== RECORDS FOR THIS TASK

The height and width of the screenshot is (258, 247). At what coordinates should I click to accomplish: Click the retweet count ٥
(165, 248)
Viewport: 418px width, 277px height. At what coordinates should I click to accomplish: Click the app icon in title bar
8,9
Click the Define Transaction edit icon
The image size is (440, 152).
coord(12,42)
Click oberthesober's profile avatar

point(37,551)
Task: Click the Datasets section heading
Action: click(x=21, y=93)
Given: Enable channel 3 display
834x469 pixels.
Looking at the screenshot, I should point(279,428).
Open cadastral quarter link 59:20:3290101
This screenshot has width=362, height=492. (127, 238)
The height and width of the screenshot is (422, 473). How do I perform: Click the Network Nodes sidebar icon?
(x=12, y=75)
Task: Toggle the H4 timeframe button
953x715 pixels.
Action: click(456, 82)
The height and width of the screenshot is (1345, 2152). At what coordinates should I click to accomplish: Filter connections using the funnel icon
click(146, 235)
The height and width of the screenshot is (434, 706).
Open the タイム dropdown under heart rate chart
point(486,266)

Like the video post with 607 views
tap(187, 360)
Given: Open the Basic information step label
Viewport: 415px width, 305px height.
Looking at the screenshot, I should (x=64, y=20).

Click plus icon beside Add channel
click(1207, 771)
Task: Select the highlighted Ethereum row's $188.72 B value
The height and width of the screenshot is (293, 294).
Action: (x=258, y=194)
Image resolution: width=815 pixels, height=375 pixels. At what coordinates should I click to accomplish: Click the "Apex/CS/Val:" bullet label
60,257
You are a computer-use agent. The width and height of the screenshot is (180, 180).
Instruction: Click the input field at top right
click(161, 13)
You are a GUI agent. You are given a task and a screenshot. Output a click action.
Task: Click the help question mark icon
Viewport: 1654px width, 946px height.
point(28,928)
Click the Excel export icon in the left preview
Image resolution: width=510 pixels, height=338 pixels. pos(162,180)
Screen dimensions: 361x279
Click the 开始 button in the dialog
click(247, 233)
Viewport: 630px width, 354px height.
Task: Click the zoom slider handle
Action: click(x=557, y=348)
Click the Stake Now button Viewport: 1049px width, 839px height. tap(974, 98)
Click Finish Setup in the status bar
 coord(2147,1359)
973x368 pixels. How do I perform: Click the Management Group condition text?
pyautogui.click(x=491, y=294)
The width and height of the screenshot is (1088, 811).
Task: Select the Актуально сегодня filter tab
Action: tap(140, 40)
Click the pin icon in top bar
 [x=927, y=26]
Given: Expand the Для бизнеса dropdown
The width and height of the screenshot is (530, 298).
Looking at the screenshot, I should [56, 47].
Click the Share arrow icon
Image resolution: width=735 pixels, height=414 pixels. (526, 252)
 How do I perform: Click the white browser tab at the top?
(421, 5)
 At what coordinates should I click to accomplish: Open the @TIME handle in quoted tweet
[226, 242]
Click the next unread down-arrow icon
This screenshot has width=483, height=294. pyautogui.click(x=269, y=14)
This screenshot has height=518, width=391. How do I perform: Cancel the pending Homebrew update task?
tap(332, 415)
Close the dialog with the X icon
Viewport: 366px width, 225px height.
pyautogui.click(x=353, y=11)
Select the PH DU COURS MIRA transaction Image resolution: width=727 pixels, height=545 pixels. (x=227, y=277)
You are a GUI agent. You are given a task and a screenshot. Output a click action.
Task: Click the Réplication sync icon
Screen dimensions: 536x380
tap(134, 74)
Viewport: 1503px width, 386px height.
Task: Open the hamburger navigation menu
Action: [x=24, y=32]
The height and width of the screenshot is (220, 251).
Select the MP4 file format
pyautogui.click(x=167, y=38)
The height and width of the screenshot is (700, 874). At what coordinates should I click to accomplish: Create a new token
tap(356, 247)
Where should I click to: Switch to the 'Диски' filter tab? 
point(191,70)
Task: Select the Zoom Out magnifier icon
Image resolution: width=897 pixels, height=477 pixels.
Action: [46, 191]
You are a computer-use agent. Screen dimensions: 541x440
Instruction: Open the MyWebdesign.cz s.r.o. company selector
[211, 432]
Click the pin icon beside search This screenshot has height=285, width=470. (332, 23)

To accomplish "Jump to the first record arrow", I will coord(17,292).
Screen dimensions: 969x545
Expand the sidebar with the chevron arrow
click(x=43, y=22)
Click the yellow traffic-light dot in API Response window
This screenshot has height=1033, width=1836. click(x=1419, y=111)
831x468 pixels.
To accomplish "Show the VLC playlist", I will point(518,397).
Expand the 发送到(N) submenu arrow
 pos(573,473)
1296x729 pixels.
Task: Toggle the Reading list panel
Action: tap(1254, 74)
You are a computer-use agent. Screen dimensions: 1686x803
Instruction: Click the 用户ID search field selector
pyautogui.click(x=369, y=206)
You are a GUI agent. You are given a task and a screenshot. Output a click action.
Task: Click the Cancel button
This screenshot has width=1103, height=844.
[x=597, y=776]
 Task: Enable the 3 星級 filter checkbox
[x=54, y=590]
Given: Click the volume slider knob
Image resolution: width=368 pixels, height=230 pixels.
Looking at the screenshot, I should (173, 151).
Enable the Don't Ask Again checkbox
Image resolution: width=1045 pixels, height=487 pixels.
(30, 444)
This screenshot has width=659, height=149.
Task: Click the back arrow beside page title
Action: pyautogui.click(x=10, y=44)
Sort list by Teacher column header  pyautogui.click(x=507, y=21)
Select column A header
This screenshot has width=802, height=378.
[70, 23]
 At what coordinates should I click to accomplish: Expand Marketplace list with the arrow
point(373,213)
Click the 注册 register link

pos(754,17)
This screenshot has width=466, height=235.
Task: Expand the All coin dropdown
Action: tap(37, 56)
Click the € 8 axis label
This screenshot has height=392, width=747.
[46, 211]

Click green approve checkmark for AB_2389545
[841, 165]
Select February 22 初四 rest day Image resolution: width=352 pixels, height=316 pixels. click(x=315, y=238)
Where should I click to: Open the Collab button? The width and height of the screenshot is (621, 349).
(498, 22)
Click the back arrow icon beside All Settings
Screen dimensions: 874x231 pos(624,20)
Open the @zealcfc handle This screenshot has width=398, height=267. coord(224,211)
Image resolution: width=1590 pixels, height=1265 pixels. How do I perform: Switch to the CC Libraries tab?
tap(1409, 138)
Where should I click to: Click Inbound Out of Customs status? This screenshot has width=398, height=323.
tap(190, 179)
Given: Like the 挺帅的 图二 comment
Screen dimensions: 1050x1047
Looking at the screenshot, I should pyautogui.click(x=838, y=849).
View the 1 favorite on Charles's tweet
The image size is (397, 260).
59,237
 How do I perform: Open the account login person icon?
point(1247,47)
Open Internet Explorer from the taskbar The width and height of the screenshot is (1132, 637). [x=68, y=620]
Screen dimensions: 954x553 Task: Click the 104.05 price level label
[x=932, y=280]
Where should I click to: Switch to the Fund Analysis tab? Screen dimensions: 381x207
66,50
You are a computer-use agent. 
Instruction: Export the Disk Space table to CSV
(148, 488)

====

Rename "Fund Analysis" as "Portfolio Review" everywhere in the lines above, and leave everything else unchanged.

The height and width of the screenshot is (258, 247). At what coordinates should I click to accomplish: Click the retweet count ٥
(165, 248)
Viewport: 418px width, 277px height. At what coordinates should I click to accomplish: Click the app icon in title bar
8,9
Click the Define Transaction edit icon
The image size is (440, 152).
coord(12,42)
Click oberthesober's profile avatar

point(37,551)
Task: Click the Datasets section heading
Action: click(x=21, y=93)
Given: Enable channel 3 display
834x469 pixels.
Looking at the screenshot, I should point(279,428).
Open cadastral quarter link 59:20:3290101
This screenshot has width=362, height=492. (127, 238)
The height and width of the screenshot is (422, 473). How do I perform: Click the Network Nodes sidebar icon?
(x=12, y=75)
Task: Toggle the H4 timeframe button
953x715 pixels.
Action: click(456, 82)
The height and width of the screenshot is (1345, 2152). At what coordinates should I click to accomplish: Filter connections using the funnel icon
click(146, 235)
The height and width of the screenshot is (434, 706).
Open the タイム dropdown under heart rate chart
point(486,266)

Like the video post with 607 views
tap(187, 360)
Given: Open the Basic information step label
Viewport: 415px width, 305px height.
Looking at the screenshot, I should (x=64, y=20).

Click plus icon beside Add channel
click(1207, 771)
Task: Select the highlighted Ethereum row's $188.72 B value
The height and width of the screenshot is (293, 294).
Action: (x=258, y=194)
Image resolution: width=815 pixels, height=375 pixels. At what coordinates should I click to accomplish: Click the "Apex/CS/Val:" bullet label
60,257
You are a computer-use agent. The width and height of the screenshot is (180, 180).
Instruction: Click the input field at top right
click(161, 13)
You are a GUI agent. You are given a task and a screenshot. Output a click action.
Task: Click the help question mark icon
Viewport: 1654px width, 946px height.
point(28,928)
Click the Excel export icon in the left preview
Image resolution: width=510 pixels, height=338 pixels. pos(162,180)
Screen dimensions: 361x279
Click the 开始 button in the dialog
click(247, 233)
Viewport: 630px width, 354px height.
Task: Click the zoom slider handle
Action: click(x=557, y=348)
Click the Stake Now button Viewport: 1049px width, 839px height. tap(974, 98)
Click Finish Setup in the status bar
 coord(2147,1359)
973x368 pixels. How do I perform: Click the Management Group condition text?
pyautogui.click(x=491, y=294)
The width and height of the screenshot is (1088, 811).
Task: Select the Актуально сегодня filter tab
Action: tap(140, 40)
Click the pin icon in top bar
 [x=927, y=26]
Given: Expand the Для бизнеса dropdown
The width and height of the screenshot is (530, 298).
Looking at the screenshot, I should [56, 47].
Click the Share arrow icon
Image resolution: width=735 pixels, height=414 pixels. (526, 252)
 How do I perform: Click the white browser tab at the top?
(421, 5)
 At what coordinates should I click to accomplish: Open the @TIME handle in quoted tweet
[226, 242]
Click the next unread down-arrow icon
This screenshot has width=483, height=294. pyautogui.click(x=269, y=14)
This screenshot has height=518, width=391. How do I perform: Cancel the pending Homebrew update task?
tap(332, 415)
Close the dialog with the X icon
Viewport: 366px width, 225px height.
pyautogui.click(x=353, y=11)
Select the PH DU COURS MIRA transaction Image resolution: width=727 pixels, height=545 pixels. (x=227, y=277)
You are a GUI agent. You are given a task and a screenshot. Output a click action.
Task: Click the Réplication sync icon
Screen dimensions: 536x380
tap(134, 74)
Viewport: 1503px width, 386px height.
Task: Open the hamburger navigation menu
Action: [x=24, y=32]
The height and width of the screenshot is (220, 251).
Select the MP4 file format
pyautogui.click(x=167, y=38)
The height and width of the screenshot is (700, 874). At what coordinates should I click to accomplish: Create a new token
tap(356, 247)
Where should I click to: Switch to the 'Диски' filter tab? 
point(191,70)
Task: Select the Zoom Out magnifier icon
Image resolution: width=897 pixels, height=477 pixels.
Action: [46, 191]
You are a computer-use agent. Screen dimensions: 541x440
Instruction: Open the MyWebdesign.cz s.r.o. company selector
[211, 432]
Click the pin icon beside search This screenshot has height=285, width=470. (332, 23)

To accomplish "Jump to the first record arrow", I will coord(17,292).
Screen dimensions: 969x545
Expand the sidebar with the chevron arrow
click(x=43, y=22)
Click the yellow traffic-light dot in API Response window
This screenshot has height=1033, width=1836. click(x=1419, y=111)
831x468 pixels.
To accomplish "Show the VLC playlist", I will point(518,397).
Expand the 发送到(N) submenu arrow
 pos(573,473)
1296x729 pixels.
Task: Toggle the Reading list panel
Action: tap(1254, 74)
You are a computer-use agent. Screen dimensions: 1686x803
Instruction: Click the 用户ID search field selector
pyautogui.click(x=369, y=206)
You are a GUI agent. You are given a task and a screenshot. Output a click action.
Task: Click the Cancel button
This screenshot has width=1103, height=844.
[x=597, y=776]
 Task: Enable the 3 星級 filter checkbox
[x=54, y=590]
Given: Click the volume slider knob
Image resolution: width=368 pixels, height=230 pixels.
Looking at the screenshot, I should (173, 151).
Enable the Don't Ask Again checkbox
Image resolution: width=1045 pixels, height=487 pixels.
(30, 444)
This screenshot has width=659, height=149.
Task: Click the back arrow beside page title
Action: pyautogui.click(x=10, y=44)
Sort list by Teacher column header  pyautogui.click(x=507, y=21)
Select column A header
This screenshot has width=802, height=378.
[70, 23]
 At what coordinates should I click to accomplish: Expand Marketplace list with the arrow
point(373,213)
Click the 注册 register link

pos(754,17)
This screenshot has width=466, height=235.
Task: Expand the All coin dropdown
Action: tap(37, 56)
Click the € 8 axis label
This screenshot has height=392, width=747.
[46, 211]

Click green approve checkmark for AB_2389545
[841, 165]
Select February 22 初四 rest day Image resolution: width=352 pixels, height=316 pixels. click(x=315, y=238)
Where should I click to: Open the Collab button? The width and height of the screenshot is (621, 349).
(498, 22)
Click the back arrow icon beside All Settings
Screen dimensions: 874x231 pos(624,20)
Open the @zealcfc handle This screenshot has width=398, height=267. coord(224,211)
Image resolution: width=1590 pixels, height=1265 pixels. How do I perform: Switch to the CC Libraries tab?
tap(1409, 138)
Where should I click to: Click Inbound Out of Customs status? This screenshot has width=398, height=323.
tap(190, 179)
Given: Like the 挺帅的 图二 comment
Screen dimensions: 1050x1047
Looking at the screenshot, I should pyautogui.click(x=838, y=849).
View the 1 favorite on Charles's tweet
The image size is (397, 260).
59,237
 How do I perform: Open the account login person icon?
point(1247,47)
Open Internet Explorer from the taskbar The width and height of the screenshot is (1132, 637). [x=68, y=620]
Screen dimensions: 954x553 Task: Click the 104.05 price level label
[x=932, y=280]
Where should I click to: Switch to the Portfolio Review tab? Screen dimensions: 381x207
66,50
You are a computer-use agent. 
Instruction: Export the Disk Space table to CSV
(148, 488)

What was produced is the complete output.